**TASK REQUIREMENTS:**
Under this line are the records; write out word for word the part that begins at the line containing "Iniciar sesión (152, 2453)" and ends at the line containing "[Advertisement] (229, 215)", and no more.

|---|

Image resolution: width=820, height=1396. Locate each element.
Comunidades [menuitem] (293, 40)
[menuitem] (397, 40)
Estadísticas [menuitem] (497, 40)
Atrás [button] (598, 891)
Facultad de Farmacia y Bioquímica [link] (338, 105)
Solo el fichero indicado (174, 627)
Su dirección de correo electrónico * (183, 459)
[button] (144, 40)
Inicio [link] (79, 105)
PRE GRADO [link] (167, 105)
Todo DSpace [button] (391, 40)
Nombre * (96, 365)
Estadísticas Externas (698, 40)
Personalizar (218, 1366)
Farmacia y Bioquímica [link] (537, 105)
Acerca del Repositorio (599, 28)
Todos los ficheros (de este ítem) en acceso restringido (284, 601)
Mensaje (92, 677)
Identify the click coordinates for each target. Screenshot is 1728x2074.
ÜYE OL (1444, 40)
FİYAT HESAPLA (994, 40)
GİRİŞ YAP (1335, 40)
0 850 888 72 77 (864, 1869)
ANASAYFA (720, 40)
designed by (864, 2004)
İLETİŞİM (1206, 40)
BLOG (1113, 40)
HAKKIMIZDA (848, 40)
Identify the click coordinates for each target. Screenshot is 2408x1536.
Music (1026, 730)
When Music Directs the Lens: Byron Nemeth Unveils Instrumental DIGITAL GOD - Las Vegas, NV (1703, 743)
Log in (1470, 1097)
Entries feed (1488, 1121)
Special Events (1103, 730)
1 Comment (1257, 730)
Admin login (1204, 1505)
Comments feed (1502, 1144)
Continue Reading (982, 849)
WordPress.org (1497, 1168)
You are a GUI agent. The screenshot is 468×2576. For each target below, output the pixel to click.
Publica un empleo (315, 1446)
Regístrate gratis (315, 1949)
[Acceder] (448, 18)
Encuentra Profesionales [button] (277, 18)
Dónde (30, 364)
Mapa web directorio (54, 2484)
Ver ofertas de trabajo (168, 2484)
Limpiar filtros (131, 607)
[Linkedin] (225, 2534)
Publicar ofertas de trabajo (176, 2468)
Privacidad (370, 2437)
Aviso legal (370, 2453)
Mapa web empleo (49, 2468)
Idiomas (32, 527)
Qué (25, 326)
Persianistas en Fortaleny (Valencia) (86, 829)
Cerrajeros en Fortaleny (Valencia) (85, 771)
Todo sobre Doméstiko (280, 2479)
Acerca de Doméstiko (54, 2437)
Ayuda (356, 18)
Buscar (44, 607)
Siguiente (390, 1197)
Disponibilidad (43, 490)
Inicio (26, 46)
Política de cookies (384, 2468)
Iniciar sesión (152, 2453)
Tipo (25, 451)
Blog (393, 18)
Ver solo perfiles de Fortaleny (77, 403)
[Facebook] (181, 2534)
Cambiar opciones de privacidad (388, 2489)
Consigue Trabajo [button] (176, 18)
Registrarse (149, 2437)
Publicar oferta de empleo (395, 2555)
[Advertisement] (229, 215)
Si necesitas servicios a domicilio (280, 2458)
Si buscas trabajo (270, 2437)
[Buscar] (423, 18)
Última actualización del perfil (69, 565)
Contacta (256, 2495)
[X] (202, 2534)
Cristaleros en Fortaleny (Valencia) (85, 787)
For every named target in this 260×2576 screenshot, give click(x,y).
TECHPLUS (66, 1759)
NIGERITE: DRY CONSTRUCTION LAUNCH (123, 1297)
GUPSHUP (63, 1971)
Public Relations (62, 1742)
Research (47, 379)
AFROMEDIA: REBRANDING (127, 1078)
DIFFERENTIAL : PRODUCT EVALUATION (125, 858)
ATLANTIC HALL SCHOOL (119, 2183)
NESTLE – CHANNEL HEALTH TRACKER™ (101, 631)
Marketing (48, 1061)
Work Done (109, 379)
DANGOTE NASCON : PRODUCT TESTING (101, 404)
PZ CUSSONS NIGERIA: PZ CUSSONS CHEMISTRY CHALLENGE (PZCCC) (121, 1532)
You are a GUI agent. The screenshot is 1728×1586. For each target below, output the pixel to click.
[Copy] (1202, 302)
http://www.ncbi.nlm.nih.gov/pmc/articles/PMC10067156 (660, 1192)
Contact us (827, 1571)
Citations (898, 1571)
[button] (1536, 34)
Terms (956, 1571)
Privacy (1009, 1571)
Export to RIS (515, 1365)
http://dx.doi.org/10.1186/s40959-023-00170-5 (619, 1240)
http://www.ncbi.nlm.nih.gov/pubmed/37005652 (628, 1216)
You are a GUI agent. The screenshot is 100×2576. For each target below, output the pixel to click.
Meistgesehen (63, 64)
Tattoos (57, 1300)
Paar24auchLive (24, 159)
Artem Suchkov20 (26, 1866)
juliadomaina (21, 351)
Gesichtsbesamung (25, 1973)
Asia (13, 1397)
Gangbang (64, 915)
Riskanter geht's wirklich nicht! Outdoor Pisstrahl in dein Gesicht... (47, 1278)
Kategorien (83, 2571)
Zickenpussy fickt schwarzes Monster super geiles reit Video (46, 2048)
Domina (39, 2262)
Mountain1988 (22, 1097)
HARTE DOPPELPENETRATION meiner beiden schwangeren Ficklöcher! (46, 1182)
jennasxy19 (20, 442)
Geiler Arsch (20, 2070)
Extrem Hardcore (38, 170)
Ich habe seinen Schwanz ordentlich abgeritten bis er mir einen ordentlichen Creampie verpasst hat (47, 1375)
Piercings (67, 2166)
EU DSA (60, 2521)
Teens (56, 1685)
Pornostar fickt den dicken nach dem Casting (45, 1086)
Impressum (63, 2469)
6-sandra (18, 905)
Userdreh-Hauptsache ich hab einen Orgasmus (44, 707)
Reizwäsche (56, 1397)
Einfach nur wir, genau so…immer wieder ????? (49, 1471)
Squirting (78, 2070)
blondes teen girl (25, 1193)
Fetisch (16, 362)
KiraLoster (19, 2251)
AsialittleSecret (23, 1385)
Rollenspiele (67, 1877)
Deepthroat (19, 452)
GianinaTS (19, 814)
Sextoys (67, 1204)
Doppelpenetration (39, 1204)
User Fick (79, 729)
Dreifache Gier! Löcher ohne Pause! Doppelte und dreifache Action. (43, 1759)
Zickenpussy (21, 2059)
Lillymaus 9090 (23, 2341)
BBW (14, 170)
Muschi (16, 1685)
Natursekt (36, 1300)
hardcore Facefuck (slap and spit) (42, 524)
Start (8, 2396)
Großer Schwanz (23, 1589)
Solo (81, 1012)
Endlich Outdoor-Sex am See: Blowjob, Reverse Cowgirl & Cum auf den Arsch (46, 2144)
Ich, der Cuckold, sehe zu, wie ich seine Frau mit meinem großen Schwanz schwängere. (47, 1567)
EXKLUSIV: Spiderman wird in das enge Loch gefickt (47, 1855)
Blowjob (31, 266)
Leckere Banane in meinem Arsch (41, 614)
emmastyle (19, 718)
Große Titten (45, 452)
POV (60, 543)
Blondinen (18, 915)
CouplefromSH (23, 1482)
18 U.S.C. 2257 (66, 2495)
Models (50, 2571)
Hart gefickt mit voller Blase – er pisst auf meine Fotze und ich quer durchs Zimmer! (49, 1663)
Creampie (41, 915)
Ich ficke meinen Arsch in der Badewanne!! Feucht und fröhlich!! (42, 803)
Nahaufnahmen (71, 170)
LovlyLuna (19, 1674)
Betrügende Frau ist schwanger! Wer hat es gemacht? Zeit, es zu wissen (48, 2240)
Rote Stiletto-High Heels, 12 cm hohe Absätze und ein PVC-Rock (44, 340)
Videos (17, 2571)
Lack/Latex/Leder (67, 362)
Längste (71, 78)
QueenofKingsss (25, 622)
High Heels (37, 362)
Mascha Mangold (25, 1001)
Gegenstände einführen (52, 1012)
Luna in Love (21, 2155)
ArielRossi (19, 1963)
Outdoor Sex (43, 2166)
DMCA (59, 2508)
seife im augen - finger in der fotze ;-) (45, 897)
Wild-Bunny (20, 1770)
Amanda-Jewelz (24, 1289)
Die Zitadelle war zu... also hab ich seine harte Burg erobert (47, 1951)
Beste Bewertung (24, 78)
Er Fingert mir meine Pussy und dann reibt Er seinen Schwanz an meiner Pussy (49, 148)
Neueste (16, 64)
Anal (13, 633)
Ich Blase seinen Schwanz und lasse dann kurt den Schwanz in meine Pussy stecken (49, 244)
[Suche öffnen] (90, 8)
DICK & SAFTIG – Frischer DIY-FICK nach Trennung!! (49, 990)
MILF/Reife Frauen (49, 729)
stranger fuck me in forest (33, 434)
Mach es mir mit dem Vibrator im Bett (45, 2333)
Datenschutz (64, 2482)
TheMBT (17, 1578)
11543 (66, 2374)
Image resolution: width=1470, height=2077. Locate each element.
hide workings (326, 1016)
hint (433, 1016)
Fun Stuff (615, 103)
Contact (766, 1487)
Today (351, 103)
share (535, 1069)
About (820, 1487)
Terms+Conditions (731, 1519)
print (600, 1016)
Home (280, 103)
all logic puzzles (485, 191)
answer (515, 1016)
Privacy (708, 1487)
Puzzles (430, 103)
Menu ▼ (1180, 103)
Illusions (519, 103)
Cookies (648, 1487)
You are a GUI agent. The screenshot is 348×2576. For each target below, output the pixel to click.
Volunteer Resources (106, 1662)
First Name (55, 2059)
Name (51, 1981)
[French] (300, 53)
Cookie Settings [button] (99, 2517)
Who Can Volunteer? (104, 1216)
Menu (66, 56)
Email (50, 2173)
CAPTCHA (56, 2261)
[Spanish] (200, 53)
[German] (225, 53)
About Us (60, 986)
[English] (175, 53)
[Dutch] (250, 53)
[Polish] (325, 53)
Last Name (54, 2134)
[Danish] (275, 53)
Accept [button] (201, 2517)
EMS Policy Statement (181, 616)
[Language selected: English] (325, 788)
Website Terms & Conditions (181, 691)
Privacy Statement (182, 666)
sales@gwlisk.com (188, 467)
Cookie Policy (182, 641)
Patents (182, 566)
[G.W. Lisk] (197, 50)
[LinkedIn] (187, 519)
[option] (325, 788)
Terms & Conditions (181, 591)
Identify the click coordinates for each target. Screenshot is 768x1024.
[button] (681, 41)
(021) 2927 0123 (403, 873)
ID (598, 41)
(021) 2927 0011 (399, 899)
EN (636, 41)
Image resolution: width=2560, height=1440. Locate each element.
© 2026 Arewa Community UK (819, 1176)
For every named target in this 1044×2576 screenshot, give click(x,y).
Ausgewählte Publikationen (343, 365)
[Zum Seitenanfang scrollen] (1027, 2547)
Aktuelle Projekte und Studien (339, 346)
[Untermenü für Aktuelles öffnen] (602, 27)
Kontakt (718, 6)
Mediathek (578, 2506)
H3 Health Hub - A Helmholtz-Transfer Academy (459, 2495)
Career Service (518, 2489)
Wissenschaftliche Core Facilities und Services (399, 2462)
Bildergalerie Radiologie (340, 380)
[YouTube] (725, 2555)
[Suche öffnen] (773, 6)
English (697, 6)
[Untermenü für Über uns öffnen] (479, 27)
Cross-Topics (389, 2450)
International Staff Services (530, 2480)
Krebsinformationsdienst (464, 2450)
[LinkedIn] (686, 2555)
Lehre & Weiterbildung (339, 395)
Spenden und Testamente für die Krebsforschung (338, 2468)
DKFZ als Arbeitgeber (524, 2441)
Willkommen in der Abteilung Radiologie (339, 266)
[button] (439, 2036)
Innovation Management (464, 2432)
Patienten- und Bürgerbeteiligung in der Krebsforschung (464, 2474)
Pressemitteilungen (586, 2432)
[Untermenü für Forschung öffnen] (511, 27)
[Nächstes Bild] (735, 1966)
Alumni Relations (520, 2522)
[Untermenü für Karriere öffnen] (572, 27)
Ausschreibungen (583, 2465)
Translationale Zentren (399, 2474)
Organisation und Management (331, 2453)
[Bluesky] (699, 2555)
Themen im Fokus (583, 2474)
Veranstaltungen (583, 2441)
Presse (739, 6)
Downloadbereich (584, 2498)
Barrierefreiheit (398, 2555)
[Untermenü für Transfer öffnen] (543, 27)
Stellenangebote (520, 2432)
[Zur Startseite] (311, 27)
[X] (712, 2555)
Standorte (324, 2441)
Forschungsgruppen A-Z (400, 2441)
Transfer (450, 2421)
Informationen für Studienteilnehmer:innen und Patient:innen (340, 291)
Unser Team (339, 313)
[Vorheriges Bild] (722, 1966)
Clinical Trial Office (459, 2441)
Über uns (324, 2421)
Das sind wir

|---|

**RESULT OF THE TASK:**
Iniciar sesión (152, 2453)
Tipo (25, 451)
Blog (393, 18)
Ver solo perfiles de Fortaleny (77, 403)
[Facebook] (181, 2534)
Cambiar opciones de privacidad (388, 2489)
Consigue Trabajo [button] (176, 18)
Registrarse (149, 2437)
Publicar oferta de empleo (395, 2555)
[Advertisement] (229, 215)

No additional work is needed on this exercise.